• [Exercise]: Resume the forum post below on programming language design and efficiency, writing on from the point where it stops.

Sorting large sets of data is a good candidate for an exception, as
so often such a sort can become an application's bottleneck, unless
some attention is paid to the matter.

> Almost all creators of almost all programming languages care a lot about
> efficiency, about removing redundancies and optimizing frequent
> operations. 

Creators of *languages*, as opposed to creators of *implementations*,
would be rather ill-advised if they gave excessive weight to performance
issues.  Some languages have been designed (or maybe, have "grown") in
just such a mindset -- the result, almost inevitably, is the complexity
and occasional inelegance of C++, where implementation issues have
often been allowed to dominate language-design decisions.

The *implementers* of a language will weigh efficiency (of generated,
or interpreted, code) against many other issues, of course -- or else
you wouldn't see (e.g.) interpreters for languages that can quite
well be compiled down to machine-code, as previously mentioned.

> Higher-order functions, and parameterized functionals are
> absolutely fundamental in functional programming, and the compiler
> optimisations are pushed into extreme there. In OO languages all the
> caching mechanisms and some other ways of accelerating the dispatch of
> virtual methods are also quite important. Python is no exception. It is
> already very good, sure, and still improving, so I see no reason not to
> see a place which I think to be fragile (if you prefer that than the word
> "lousy").

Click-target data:
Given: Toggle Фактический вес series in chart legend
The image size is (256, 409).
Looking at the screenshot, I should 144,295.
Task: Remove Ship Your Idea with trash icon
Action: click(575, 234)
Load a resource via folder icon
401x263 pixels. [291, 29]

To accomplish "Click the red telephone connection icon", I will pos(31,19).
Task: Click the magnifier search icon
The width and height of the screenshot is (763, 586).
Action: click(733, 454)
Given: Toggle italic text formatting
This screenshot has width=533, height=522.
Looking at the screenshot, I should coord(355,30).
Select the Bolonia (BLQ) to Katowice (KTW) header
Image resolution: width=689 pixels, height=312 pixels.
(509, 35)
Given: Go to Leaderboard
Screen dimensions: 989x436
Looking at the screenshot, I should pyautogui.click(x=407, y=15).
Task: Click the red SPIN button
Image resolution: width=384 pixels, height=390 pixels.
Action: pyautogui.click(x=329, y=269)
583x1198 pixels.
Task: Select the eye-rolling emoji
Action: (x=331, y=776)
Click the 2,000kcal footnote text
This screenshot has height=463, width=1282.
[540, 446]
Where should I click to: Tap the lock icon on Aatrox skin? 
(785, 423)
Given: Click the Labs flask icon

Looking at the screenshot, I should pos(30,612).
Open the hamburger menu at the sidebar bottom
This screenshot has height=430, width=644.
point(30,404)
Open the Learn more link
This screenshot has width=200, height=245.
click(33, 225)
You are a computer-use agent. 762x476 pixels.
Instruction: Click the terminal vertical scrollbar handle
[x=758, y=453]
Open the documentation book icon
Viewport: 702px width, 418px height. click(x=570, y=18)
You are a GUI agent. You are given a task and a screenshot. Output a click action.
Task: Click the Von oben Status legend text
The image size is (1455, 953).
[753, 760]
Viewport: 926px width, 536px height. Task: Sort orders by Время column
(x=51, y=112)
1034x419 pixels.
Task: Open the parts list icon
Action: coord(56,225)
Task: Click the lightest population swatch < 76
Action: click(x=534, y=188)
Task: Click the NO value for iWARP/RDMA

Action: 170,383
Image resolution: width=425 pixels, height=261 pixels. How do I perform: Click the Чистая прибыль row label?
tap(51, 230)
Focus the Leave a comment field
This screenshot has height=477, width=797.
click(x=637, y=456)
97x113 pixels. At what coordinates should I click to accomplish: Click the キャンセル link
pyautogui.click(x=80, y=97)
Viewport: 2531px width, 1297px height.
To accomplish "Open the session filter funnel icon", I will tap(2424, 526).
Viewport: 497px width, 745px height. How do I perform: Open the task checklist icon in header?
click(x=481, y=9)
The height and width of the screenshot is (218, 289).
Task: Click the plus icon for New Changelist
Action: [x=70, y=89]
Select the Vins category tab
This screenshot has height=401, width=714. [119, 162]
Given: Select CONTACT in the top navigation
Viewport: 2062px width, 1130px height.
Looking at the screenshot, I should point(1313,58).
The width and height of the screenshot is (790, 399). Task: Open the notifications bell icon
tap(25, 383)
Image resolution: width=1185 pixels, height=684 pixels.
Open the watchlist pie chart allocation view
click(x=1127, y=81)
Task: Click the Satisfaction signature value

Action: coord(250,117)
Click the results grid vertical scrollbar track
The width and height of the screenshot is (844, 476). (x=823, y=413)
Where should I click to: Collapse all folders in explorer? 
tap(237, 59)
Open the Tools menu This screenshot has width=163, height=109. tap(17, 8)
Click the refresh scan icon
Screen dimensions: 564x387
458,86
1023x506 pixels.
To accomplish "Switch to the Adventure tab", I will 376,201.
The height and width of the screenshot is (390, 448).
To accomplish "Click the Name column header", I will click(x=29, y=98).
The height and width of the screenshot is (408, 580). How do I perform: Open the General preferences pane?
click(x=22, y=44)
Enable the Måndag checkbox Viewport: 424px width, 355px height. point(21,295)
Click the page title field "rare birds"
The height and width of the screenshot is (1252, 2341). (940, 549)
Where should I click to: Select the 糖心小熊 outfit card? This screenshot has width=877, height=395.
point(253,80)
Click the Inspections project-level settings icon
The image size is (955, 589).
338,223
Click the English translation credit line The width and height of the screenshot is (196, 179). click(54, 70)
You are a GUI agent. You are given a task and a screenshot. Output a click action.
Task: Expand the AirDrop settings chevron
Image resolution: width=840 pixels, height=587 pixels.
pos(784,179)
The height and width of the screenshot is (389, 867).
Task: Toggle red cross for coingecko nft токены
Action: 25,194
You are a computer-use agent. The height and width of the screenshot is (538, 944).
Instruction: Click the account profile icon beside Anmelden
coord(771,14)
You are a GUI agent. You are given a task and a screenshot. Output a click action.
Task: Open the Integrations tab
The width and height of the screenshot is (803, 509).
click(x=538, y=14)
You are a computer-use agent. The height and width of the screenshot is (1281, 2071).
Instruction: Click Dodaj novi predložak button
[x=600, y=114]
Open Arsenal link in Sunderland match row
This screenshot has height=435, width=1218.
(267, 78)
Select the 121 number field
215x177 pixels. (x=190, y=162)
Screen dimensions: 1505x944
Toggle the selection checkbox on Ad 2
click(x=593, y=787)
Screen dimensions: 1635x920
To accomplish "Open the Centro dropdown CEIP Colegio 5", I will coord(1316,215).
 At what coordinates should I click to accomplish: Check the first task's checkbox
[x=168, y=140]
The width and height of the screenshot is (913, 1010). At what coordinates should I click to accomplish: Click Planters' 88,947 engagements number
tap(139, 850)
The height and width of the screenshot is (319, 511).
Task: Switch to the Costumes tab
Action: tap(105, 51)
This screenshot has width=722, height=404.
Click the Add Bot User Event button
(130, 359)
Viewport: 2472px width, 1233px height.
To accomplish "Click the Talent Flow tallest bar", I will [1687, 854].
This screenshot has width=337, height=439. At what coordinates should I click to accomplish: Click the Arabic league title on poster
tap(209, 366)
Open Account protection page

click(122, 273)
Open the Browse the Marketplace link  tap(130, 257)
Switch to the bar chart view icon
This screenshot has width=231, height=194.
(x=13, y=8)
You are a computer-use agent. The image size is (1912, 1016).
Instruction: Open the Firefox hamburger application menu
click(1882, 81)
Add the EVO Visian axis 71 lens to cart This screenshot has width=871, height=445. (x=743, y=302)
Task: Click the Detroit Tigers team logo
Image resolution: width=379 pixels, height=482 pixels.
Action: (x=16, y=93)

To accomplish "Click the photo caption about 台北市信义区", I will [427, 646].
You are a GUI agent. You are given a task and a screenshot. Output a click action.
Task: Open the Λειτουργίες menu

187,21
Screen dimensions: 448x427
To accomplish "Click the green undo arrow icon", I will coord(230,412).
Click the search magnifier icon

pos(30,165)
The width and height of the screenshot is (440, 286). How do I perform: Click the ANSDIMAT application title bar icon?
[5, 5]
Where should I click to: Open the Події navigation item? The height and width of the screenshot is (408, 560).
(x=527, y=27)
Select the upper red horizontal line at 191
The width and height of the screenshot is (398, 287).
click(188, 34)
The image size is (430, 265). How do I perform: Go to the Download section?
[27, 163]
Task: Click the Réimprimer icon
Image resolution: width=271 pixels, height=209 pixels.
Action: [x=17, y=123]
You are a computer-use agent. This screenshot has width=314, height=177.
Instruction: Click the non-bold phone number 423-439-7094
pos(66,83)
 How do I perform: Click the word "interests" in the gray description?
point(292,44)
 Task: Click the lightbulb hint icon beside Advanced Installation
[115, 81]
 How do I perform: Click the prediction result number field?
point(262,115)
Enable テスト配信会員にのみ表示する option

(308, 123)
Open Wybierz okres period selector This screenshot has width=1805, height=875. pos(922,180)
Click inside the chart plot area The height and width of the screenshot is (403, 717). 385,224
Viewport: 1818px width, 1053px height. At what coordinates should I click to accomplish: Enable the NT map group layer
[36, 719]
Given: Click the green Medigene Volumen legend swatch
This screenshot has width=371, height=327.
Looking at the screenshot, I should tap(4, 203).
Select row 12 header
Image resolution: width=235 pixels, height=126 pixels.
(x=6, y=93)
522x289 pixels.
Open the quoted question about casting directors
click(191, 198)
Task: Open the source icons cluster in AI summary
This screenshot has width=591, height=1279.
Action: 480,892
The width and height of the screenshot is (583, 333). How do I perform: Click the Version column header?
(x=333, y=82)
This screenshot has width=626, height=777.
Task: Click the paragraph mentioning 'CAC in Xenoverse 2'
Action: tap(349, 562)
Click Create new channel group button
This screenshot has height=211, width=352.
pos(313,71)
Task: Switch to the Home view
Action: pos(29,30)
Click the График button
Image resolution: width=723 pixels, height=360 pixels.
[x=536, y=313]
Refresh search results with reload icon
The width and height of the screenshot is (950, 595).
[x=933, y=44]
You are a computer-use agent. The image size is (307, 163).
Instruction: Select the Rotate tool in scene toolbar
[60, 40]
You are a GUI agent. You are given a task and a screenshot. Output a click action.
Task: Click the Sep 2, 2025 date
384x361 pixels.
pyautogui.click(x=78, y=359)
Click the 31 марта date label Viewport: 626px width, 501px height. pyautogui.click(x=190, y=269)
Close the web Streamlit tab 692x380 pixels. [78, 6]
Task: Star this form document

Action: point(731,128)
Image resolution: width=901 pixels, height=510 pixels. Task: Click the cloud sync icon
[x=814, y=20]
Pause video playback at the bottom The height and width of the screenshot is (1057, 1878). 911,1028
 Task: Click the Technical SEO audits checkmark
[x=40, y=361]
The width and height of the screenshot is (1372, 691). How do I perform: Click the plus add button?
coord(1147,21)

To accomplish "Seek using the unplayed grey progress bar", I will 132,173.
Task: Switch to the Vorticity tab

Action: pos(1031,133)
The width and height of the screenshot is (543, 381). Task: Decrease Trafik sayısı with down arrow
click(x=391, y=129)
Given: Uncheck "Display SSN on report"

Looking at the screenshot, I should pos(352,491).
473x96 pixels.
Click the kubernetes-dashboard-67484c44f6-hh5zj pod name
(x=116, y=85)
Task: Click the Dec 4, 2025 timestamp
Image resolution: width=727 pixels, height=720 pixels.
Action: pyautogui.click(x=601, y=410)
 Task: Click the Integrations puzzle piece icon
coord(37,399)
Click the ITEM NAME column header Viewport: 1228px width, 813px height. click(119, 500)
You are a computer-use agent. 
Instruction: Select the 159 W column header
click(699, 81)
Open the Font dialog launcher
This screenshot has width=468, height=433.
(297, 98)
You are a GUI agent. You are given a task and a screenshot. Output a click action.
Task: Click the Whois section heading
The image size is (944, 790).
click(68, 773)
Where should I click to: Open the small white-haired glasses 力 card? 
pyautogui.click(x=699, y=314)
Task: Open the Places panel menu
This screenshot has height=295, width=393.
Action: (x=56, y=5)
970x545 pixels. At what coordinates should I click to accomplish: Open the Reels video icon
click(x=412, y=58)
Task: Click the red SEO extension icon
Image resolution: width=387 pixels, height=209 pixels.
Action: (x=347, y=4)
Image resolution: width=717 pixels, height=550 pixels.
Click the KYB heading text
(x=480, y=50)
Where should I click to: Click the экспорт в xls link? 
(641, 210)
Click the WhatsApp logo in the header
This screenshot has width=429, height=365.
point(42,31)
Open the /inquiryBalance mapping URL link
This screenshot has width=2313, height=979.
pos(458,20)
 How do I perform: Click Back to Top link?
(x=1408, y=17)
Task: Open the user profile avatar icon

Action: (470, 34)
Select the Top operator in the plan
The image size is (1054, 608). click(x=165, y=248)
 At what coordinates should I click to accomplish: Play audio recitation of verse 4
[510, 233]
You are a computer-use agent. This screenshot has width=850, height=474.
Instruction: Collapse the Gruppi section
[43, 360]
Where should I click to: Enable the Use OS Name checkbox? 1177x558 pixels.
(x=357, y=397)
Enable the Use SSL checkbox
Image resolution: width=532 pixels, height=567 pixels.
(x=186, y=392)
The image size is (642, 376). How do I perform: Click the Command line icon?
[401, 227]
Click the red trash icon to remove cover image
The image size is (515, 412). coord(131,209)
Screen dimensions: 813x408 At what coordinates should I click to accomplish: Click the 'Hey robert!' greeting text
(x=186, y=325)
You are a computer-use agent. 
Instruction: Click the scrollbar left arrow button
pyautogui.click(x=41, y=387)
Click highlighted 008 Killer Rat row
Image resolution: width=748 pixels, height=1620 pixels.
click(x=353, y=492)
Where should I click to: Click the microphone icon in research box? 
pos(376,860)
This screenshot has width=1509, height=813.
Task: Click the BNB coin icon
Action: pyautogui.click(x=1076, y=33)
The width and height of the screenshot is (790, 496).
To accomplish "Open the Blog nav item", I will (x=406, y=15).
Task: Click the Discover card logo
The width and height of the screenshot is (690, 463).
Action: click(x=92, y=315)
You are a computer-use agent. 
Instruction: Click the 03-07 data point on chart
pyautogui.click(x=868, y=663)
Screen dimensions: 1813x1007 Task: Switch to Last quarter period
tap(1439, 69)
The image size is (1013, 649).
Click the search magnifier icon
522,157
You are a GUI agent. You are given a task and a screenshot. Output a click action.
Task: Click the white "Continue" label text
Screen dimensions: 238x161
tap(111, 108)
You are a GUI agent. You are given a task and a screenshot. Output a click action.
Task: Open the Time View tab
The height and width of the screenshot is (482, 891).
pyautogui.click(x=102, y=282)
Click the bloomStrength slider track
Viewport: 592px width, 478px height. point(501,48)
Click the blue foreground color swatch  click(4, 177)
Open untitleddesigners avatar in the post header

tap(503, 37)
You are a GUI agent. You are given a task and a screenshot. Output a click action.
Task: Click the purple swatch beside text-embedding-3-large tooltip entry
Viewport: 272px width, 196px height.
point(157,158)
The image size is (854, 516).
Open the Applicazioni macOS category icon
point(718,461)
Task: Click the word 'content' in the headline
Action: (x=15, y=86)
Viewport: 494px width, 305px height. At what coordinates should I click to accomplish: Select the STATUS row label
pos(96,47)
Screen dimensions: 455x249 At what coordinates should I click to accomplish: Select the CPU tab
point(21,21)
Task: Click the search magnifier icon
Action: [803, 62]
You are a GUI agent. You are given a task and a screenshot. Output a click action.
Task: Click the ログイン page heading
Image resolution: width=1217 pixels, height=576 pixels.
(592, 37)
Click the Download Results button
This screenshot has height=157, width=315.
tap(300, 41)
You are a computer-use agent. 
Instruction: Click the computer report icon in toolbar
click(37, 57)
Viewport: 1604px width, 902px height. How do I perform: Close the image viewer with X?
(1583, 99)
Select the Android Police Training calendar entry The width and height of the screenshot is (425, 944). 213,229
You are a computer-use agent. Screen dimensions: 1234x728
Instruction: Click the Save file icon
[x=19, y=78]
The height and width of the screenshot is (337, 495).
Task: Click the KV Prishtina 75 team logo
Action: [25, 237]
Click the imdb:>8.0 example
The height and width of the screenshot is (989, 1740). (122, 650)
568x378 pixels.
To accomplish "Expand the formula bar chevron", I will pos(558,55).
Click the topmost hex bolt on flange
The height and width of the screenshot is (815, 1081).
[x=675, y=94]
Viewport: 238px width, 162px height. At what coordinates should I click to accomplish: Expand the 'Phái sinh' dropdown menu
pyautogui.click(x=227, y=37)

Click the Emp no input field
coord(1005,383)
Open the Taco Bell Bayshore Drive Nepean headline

• [Exercise response]:
"fragile" is just totally inappropriate when referring to performance -- I
suspect you're not using your mother tongue here (but then again, neither
am I, so, we're even).

Python is indeed an exception in always having put simplicity very, VERY
high up on the scale of values.  I like the results a lot.  Sure, I don't
mind if and when some operation gets optimized, as long as it's done
with the prudence that has always characterized Python's development.

Do study the Python internals, and find out where the moderate amount
of complexity in them is invested.  Parsing (for reasons that I don't
really understand, to be honest -- I don't know why the parsing, which
is hardly a key bottleneck, isn't done in the simplest possible way), 
dictionaries, sorting, and a very few other major hotspots -- small
areas of code that have disproportionate impact on overall performance,
just as could be predicted.

Do, in particular, look for the complications used to "push into
extreme ... the optimizations" for any of the cases you mention.  Then,
when you're done looking, and I suspect having come up with scant
findings, feel free to experiment in inserting whatever complications
you believe would make a major difference.  I'm pretty confident
that nothing will even begin to _scratch_ the 1000% advantages so
easily measured for DSU, of course:-).

> I appreciate your contribution to the Cookbook and I understand that
> you will defend DSU.
> 
>> That's not "polluting the memory with an ephemeric sequence" --
>> it's investing some memory (not much -- O(N) memory, peanuts!)
>> to reduce computation.  A hallowed, time-honored approach, you know.
> 
> It is your philosophy but there are others. For some people space matters,
> you know.

It's not a matter of "for some people" -- the way you put it, you do
make it seem a psychopathological issue, you know.  If you don't have
the space to invest, then you don't -- that doesn't depend on "people"
as much as on what size of program is running on what size of machine.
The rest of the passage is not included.